## Start

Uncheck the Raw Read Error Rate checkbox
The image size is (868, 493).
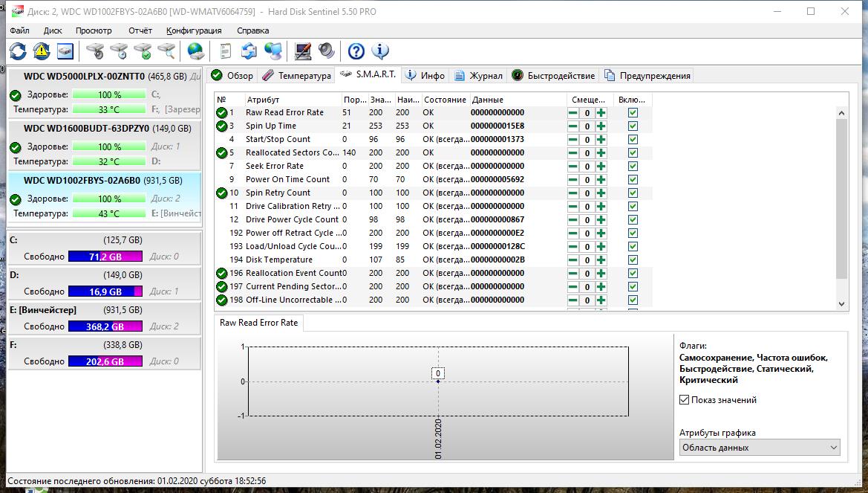pyautogui.click(x=633, y=113)
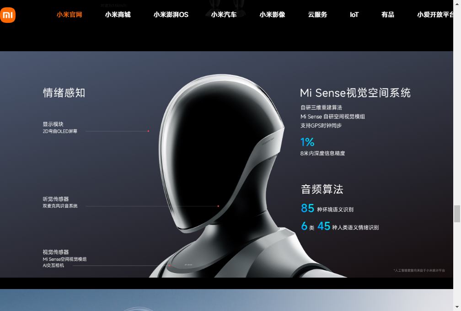Navigate to 小米澎湃OS
Image resolution: width=461 pixels, height=311 pixels.
[170, 14]
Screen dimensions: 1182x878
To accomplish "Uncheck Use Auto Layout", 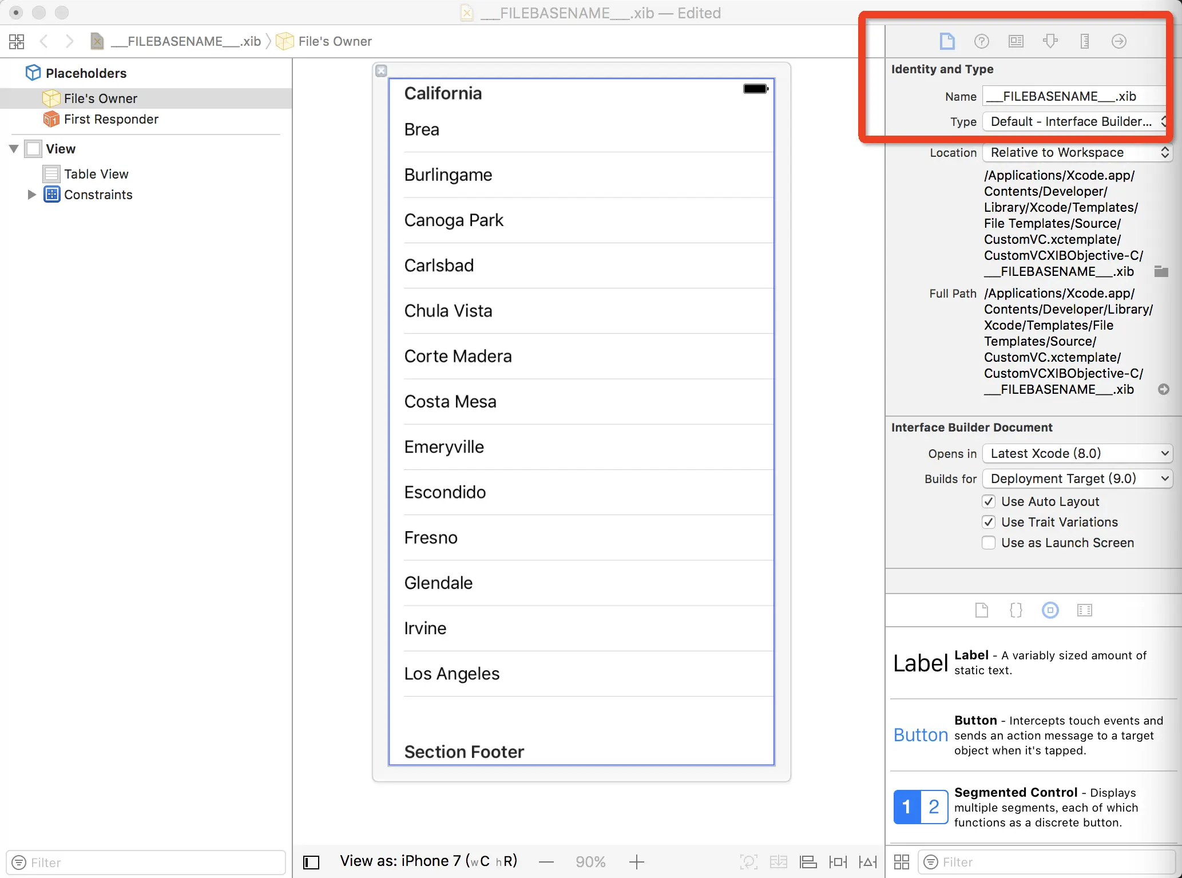I will tap(989, 501).
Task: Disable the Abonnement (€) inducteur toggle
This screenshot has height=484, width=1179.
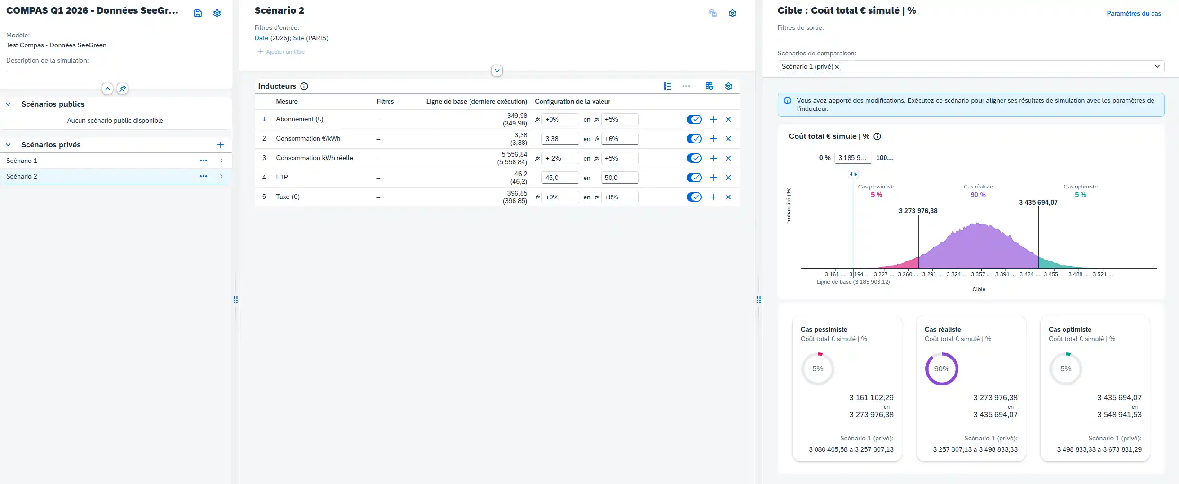Action: [x=694, y=119]
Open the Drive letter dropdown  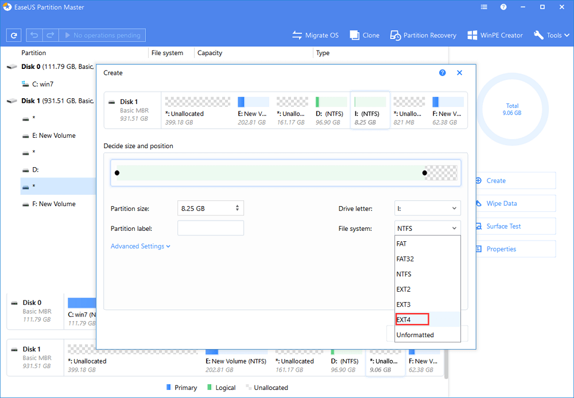(428, 208)
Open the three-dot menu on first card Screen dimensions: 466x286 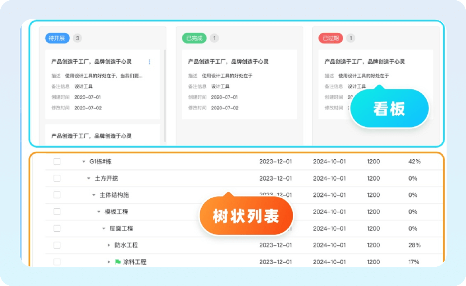149,62
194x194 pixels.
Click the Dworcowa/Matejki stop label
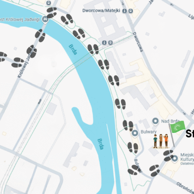pos(101,11)
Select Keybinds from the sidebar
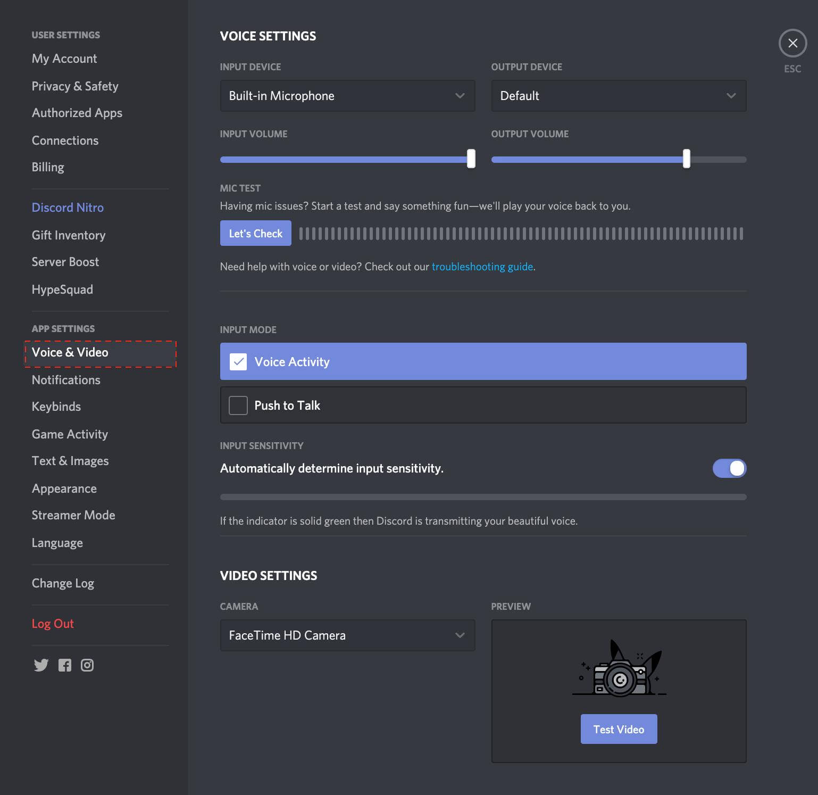Viewport: 818px width, 795px height. tap(56, 406)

## End

| SET EXERCISE |
Render the lines of the listing as a Markdown table, starting at the line that contains "194x194 pixels." and ending at the last line of the listing, with columns "Row" and "Listing line". Skip blank lines and omit the pictures.

| SOLVED PROBLEM |
| Row | Listing line |
|---|---|
| 1 | 194x194 pixels. |
| 2 | Click the Dworcowa/Matejki stop label |
| 3 | pos(101,11) |
| 4 | Select Keybinds from the sidebar |
| 5 | Viewport: 818px width, 795px height. tap(56, 406) |